- [The task] In this exercise, every entry is to be copied exactly.

○ ○ ○

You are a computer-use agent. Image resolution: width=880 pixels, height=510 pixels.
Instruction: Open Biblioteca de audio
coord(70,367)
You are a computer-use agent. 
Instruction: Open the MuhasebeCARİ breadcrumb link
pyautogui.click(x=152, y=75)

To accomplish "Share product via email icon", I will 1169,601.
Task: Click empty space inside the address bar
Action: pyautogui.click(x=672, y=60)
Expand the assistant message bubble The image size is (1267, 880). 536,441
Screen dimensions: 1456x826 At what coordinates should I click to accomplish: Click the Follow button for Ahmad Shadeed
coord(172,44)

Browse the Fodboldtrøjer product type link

○ ○ ○

- [Task output]
You are a computer-use agent. Image resolution: width=880 pixels, height=510 pixels.
Instruction: Open Biblioteca de audio
coord(70,367)
You are a computer-use agent. 
Instruction: Open the MuhasebeCARİ breadcrumb link
pyautogui.click(x=152, y=75)

To accomplish "Share product via email icon", I will 1169,601.
Task: Click empty space inside the address bar
Action: pyautogui.click(x=672, y=60)
Expand the assistant message bubble The image size is (1267, 880). 536,441
Screen dimensions: 1456x826 At what coordinates should I click to accomplish: Click the Follow button for Ahmad Shadeed
coord(172,44)

Browse the Fodboldtrøjer product type link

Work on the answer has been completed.